Lainzer Tunnel - Die Sicherheit der Passagiere ist nicht gewährleistet

Wien (OTS) - In der französischen Tageszeitung "Le Figaro" ist in der Ausgabe 4./5. August 2001 ein Bericht des INERIS (Institut national de l'environnement et des risques industriels) veröffentlicht worden, gemäß welchem ein bei Marseilles befindlicher einröhriger, zweigleisiger Eisenbahntunnel mit einer Länge von etwa 7,8 km deshalb den Erfordernissen auf Sicherheit nicht entspricht, da er keine Absaug- bzw. Ventilationsanlagen aufweist, weswegen im Falle eines Brandes die Passagiere "keine Chancen" zum Überleben hätten.

Beim Lainzer Tunnel sind zwar von der Wr. Feuerwehr Absaug- bzw. Ventilationsanlagen gefordert worden. Allerdings ist dieser Forderung nicht entsprochen worden. Vielmehr sind seitens der Behörde in Abständen von etwa 500 m vorgesehene Rettungsschächte für die Selbstrettung als hinreichend festgestellt worden. Abgesehen davon, daß diese Rettungsschächte in der überwiegenden Mehrzahl nur an das nordöstliche Gleis anbinden, wird durch derartige Rettungsschächte eine Kaminwirkung bedingt, welche deren Benützung zur Selbstrettung ausschließt. Im Falle eines Brandes haben somit auch im Lainzer Tunnel die Passagiere kaum eine Chance zum Überleben.

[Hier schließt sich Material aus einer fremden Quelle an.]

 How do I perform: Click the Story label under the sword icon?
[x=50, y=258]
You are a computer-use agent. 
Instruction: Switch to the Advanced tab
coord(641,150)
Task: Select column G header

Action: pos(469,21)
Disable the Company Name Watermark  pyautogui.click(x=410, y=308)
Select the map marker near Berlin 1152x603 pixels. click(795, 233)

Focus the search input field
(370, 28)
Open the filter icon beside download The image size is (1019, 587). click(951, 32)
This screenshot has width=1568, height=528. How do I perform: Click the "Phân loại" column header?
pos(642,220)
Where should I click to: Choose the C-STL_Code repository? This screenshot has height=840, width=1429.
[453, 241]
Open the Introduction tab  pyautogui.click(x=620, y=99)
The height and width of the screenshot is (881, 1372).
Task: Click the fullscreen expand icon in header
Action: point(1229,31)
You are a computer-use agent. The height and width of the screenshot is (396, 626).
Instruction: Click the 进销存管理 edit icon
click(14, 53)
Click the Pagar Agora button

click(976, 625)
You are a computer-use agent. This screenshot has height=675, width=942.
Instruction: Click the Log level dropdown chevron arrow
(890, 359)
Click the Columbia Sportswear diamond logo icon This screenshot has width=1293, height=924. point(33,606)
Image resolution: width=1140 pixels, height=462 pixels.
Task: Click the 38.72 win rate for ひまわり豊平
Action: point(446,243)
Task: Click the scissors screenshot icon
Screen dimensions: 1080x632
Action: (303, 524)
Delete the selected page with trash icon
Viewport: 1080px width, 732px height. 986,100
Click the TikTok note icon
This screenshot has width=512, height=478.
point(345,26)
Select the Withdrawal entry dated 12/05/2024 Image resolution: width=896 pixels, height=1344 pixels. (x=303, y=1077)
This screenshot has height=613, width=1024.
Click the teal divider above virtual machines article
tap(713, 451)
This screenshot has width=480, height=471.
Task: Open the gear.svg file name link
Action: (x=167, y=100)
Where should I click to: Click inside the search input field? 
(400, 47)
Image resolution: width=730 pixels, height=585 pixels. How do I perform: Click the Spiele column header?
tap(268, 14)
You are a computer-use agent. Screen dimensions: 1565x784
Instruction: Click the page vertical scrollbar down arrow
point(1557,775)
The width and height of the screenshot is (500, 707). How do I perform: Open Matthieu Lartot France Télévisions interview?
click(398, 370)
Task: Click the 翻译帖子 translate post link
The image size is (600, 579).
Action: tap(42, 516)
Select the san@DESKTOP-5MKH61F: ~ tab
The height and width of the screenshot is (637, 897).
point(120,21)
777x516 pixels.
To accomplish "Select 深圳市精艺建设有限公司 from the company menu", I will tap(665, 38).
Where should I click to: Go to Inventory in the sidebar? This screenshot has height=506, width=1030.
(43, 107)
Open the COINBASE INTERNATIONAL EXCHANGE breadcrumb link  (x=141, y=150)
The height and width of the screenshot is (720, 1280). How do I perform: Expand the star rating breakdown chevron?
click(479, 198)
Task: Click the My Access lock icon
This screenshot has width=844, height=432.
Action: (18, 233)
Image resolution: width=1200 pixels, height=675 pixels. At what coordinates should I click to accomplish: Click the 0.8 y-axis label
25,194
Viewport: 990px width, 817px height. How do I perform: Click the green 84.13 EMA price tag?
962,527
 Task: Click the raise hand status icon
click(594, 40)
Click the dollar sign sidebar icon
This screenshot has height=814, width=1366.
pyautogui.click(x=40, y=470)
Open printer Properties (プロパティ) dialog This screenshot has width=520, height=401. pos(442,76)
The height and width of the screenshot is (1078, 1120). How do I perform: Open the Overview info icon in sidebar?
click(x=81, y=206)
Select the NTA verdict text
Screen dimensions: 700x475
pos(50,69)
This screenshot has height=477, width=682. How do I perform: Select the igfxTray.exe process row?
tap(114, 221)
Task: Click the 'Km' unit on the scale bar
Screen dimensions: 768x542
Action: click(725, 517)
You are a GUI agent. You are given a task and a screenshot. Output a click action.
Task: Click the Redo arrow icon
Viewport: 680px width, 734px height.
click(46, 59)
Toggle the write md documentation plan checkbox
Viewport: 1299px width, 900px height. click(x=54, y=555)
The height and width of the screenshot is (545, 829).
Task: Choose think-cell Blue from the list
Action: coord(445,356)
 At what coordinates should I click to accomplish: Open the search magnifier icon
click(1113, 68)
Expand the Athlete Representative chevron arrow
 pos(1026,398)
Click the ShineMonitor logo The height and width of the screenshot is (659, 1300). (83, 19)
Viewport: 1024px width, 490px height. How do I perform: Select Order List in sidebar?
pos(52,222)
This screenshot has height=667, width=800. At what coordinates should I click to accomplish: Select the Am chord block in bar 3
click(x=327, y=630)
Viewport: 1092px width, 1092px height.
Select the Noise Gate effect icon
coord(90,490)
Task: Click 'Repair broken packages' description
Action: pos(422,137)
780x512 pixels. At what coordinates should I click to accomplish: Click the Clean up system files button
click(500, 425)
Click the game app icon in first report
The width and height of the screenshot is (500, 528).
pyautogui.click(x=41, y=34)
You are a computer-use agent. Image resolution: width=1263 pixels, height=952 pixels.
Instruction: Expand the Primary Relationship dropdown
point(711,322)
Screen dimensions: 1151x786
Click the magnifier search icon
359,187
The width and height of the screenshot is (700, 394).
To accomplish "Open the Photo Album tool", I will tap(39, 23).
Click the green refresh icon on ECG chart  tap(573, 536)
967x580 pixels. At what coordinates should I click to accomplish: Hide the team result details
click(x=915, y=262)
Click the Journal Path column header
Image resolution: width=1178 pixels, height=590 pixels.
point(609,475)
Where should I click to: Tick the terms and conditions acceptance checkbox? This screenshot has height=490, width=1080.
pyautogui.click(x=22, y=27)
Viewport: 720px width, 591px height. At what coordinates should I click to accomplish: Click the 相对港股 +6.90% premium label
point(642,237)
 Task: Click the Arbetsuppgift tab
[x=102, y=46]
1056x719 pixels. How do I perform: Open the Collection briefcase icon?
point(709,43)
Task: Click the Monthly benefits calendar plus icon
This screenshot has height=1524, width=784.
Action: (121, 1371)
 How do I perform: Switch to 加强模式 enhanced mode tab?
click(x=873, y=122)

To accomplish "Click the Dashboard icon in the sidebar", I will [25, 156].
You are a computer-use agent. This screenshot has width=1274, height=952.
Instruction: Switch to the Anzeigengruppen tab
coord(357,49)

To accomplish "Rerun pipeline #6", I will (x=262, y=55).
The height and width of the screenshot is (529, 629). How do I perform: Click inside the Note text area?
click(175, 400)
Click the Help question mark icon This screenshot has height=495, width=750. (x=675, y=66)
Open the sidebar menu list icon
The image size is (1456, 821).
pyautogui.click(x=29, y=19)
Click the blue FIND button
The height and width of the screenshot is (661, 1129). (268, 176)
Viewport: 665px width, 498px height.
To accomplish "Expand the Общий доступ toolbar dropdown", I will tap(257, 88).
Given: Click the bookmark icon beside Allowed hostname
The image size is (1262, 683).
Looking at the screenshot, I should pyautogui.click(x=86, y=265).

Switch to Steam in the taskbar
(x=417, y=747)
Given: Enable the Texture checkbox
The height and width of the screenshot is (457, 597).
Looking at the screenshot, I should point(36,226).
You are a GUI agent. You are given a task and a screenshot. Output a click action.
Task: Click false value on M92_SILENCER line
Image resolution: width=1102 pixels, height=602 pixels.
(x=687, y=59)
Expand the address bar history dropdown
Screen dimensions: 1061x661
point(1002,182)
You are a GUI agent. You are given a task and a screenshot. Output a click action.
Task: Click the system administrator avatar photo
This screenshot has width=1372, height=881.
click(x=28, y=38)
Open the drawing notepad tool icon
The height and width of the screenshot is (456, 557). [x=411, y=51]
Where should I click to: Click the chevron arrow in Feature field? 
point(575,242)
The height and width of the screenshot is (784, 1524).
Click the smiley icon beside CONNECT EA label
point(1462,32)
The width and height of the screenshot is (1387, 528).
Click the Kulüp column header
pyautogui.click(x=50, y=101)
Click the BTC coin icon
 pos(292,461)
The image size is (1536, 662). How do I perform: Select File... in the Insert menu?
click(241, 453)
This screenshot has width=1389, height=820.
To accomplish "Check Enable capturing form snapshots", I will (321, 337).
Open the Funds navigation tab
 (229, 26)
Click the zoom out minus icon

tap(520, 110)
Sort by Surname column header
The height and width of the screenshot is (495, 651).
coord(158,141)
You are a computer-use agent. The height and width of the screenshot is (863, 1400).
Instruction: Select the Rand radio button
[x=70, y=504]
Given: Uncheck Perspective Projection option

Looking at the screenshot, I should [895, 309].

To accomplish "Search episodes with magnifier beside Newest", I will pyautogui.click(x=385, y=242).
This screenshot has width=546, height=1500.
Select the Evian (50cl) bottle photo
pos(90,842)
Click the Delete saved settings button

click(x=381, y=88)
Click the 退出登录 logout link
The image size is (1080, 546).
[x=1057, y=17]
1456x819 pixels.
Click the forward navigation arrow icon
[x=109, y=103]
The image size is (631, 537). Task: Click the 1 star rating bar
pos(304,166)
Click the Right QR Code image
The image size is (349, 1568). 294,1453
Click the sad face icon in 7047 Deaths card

Entgegen diesbezüglicher Behauptungen kam der Wr. Feuerwehr im eisenbahnrechtlichen Verfahren des Lainzer Tunnels nicht die Stellung eines Sachverständigen zu, sondern hatte sie ausschließlich beratende Funktion. Irgendeine Verantwortung für die Passagiere wurde seitens der Wr. Feuerwehr schriftlich abgelehnt, wobei festgestellt wurde, daß diese ausschließlich bei den ÖBB bzw. beim Verkehrsministerium liegt.